La fachada era el único elemento que había permanecido intacto, sin ningún tipo de restauración, tras el incendio de 1994. El proyecto ha permitido recuperar la fachada de Oriol Mestres de 1874, incluyendo la actuación en La Rambla y en la calle Sant Pau y también ha integrado la instalación de un sistema de iluminación integral con tecnología LED de bajo consumo energético. La intervención ha sido conducida por Lluís Dilmé y Xavier Fabré, arquitectos que participaron activamente en la restauración del Liceo durante los años 1994-1999 junto con el arquitecto Ignasi Solà Morales. El proyecto ha incluido también la recuperación de los cuatro vitrales wagnerianos de Oleguer Junyent situados en la fachada lateral de la calle de Sant Pau. Las obras permitirán abrir a la ciudadanía este importante patrimonio cultural que data de 1905 y que representa cuatro secuencias de la tetralogía wagneriana: El anillo del nibelungo, El oro del Rin, La valquiria y El ocaso de los dioses.

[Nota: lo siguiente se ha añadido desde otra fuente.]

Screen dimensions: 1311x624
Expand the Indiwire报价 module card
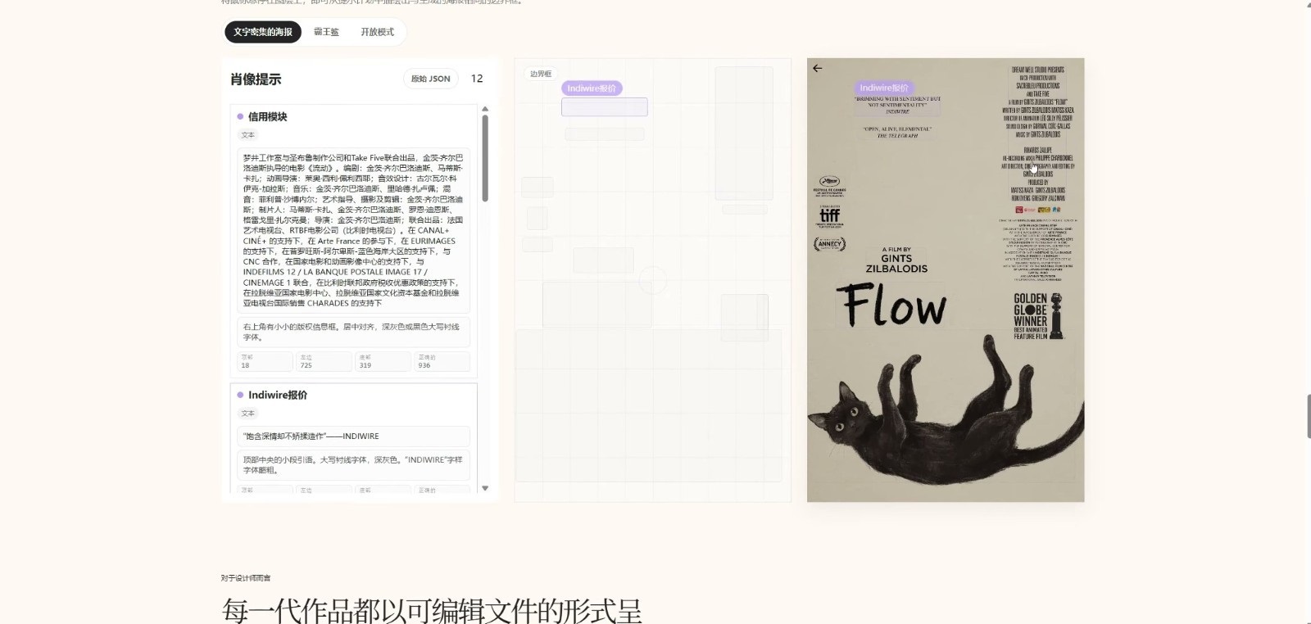353,395
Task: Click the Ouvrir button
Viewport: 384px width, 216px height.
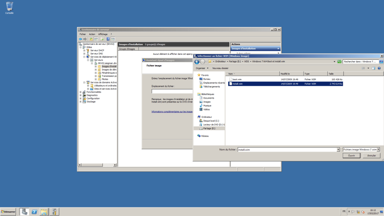Action: pos(351,156)
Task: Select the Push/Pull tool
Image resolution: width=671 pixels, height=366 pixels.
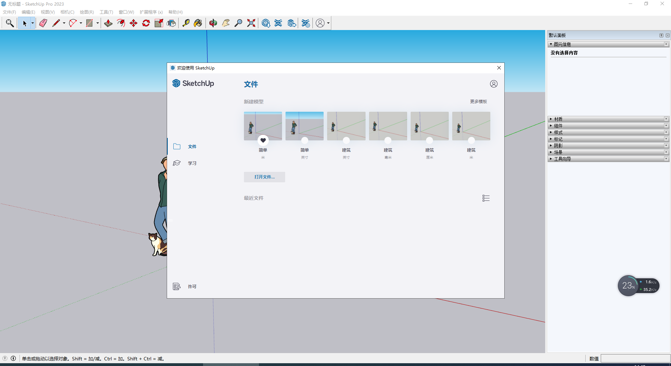Action: click(108, 23)
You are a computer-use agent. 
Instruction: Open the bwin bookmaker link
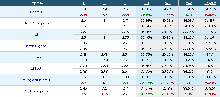tap(36, 34)
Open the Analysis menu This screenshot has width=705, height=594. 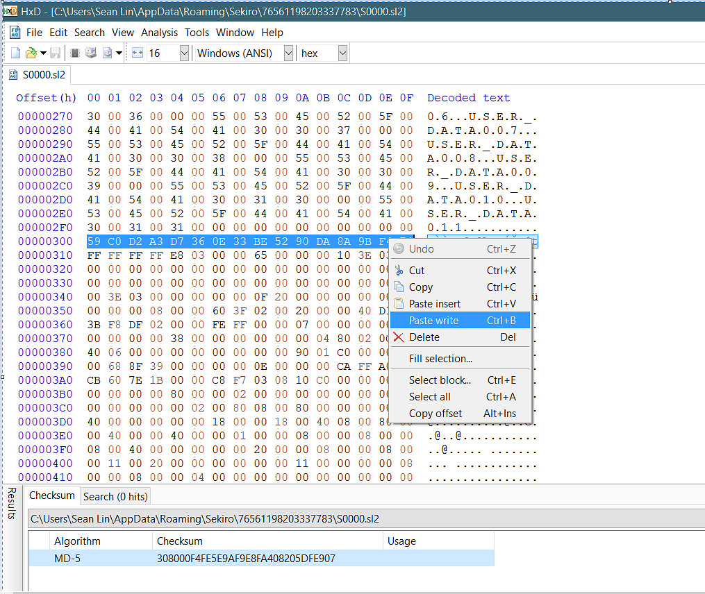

Por otra parte, el cielo raso de la sala reconstruida en 1999 replica el efecto de trampantojo de la sala anterior desaparecida en el último incendio del teatro. Este efecto es un recurso escenográfico que da una gran de profundidad en el techo; consiste en una profusa celosía a través de la que se ve más allá de su materialidad física un magnífico cielo azul nublado.

© Andrés Flajszer

Este falso techo está sometido a fuerza movimientos por cambios higrométricos y térmicos así como también a los durísimos efectos vibratorios de la música amplificada, sobre todo en las frecuencias graves. En los últimos años se habían observado desprendimientos de algunos elementos y por seguridad, se llevó a cabo una intervención de repaso general de todas las fijaciones y restauración de los desperfectos durante la temporada pasada.

El coste total de la intervención ha sido aproximadamente de 1.120.000 €, valor que ha sido parcialmente financiado por varias cenas de recaudación donde han participado cantantes como Plácido Domingo, Jonas Kaufmann, Sondra Radvanovsky y Carlos Álvarez; la publicidad del andamio instalada delante de la fachada durante el período de actuación; una disminución en presupuesto de licitación por parte de la empresa ganadora, URCOTEX, referente en restauración de inmuebles y edificios catalogados; y el apoyo del Departamento de Cultura. La restauración de las vidrieras wagnerianas cuentan con una aportación del Círculo del Liceo y de Paisaje Urbano del Ayuntamiento de Barcelona.